Structure 2: Employer of Record (EOR)

An employer of record is a third-party company that serves as the legal employer of the US worker. The EOR handles payroll, tax withholding, benefits administration, and compliance with federal and state employment laws. The Canadian company directs the worker's day-to-day activities, but the EOR is the employer on paper.

Advantages

  • No need to establish a US entity or register as a foreign employer
  • Payroll, tax, and employment law compliance handled by the EOR
  • Faster onboarding — weeks instead of months
  • Reduced PE risk, since the worker is employed by the EOR, not by the Canadian company

Risks and Limitations

  • Joint employment risk: If the Canadian company exercises sufficient control over the worker's activities, it may be deemed a "joint employer" under US law, with all the obligations that entails
  • IP ownership: The employment agreement is between the worker and the EOR, not between the worker and the Canadian company. IP assignment provisions must be carefully structured to ensure that intellectual property flows through to the Canadian company
  • Cost: EOR fees typically range from $500-$1,500 per employee per month, in addition to the employee's compensation and benefits
  • Limited control over employment terms: The EOR's standard employment agreement may not include all the provisions the Canadian company wants (e.g., specific non-solicitation or confidentiality terms)

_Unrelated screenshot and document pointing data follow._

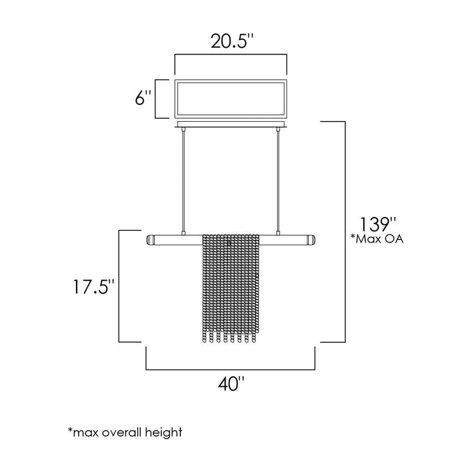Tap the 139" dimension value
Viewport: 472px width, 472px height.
[x=378, y=224]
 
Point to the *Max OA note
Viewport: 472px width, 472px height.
[x=376, y=239]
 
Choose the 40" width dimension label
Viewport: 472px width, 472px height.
[x=231, y=384]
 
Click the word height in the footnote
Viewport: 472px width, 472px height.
[x=163, y=433]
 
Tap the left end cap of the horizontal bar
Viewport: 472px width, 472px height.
[x=150, y=240]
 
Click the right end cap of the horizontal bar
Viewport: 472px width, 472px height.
[x=311, y=240]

Structure 3: Independent Contractor

Engaging the US worker as an independent contractor avoids US employment law obligations and payroll tax requirements — but only if the relationship is genuinely independent. The US uses its own classification tests:

  • IRS 20-factor test (common law test): Examines behavioral control, financial control, and the type of relationship
  • ABC test (used in California under AB 5 and in several other states): Presumes the worker is an employee unless the hiring entity proves all three prongs — the worker is free from control, performs work outside the usual course of the hiring entity's business, and is customarily engaged in an independently established trade

Misclassification in the US carries severe penalties, including back taxes, penalties, and in some states (notably California), per-employee fines that can reach thousands of dollars per violation.

IP Considerations

For US-based contractors, the IP assignment analysis follows US law, not Canadian law. Under US copyright law, the "work made for hire" doctrine has specific requirements that differ from Canadian Copyright Act s.13(3). A written IP assignment agreement governed by the law of the contractor's state is essential.

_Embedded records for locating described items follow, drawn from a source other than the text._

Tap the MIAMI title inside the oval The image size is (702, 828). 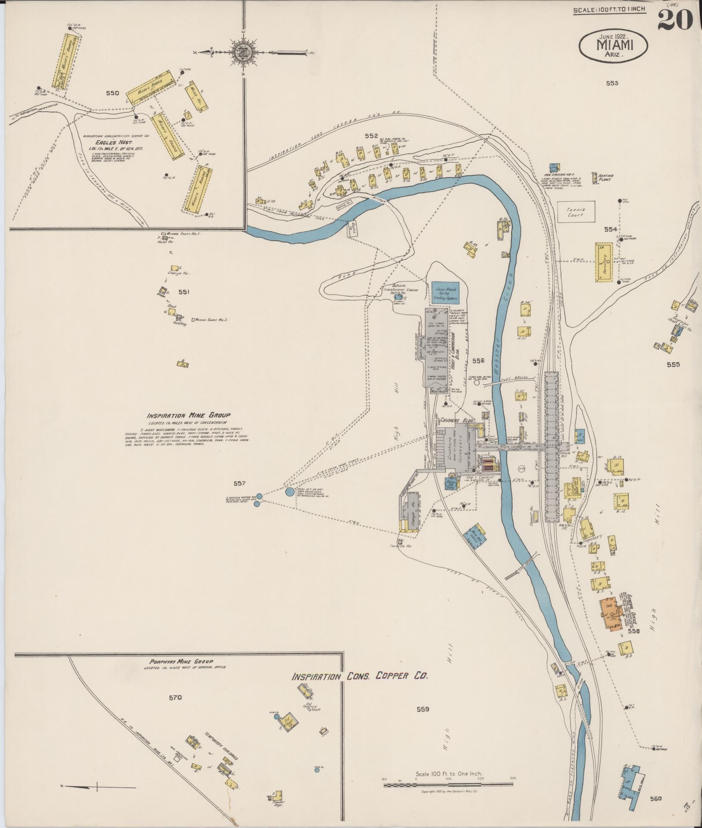tap(614, 44)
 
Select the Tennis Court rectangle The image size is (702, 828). tap(576, 212)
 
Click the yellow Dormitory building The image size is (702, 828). tap(604, 262)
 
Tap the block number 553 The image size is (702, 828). tap(611, 83)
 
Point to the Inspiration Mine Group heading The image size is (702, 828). tap(188, 416)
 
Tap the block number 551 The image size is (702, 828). tap(184, 292)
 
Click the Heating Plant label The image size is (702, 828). tap(605, 178)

The Canada-US Tax Treaty and Social Security

The Canada-US Social Security Totalization Agreement prevents double social security contributions for workers who are temporarily assigned across the border. A Canadian employee temporarily working in the US (or vice versa) may be exempt from US Social Security contributions for up to five years if they have a Certificate of Coverage from Service Canada. This applies primarily to secondments and temporary assignments, not to permanent US-based hires.

Practical Recommendations

  • One or two US hires: An EOR is typically the most practical and cost-effective structure. It avoids the need for US entity formation and handles compliance.
  • Three or more US employees: Consider establishing a US subsidiary (typically a Delaware LLC or C-Corp) to serve as the employer. The upfront legal and administrative cost is higher, but the per-employee marginal cost decreases.
  • Genuine independent contractors: Use a properly drafted contractor agreement, ensure the relationship satisfies both Canadian and US classification tests, and include robust IP assignment provisions.

Cross-border employment is not a do-it-yourself exercise. The intersection of Canadian and US tax law, employment law, immigration law, and IP law creates a compliance matrix that requires professional guidance. The cost of getting it wrong — retroactive tax liability, misclassification penalties, and IP ownership disputes — far exceeds the cost of getting it right from the start.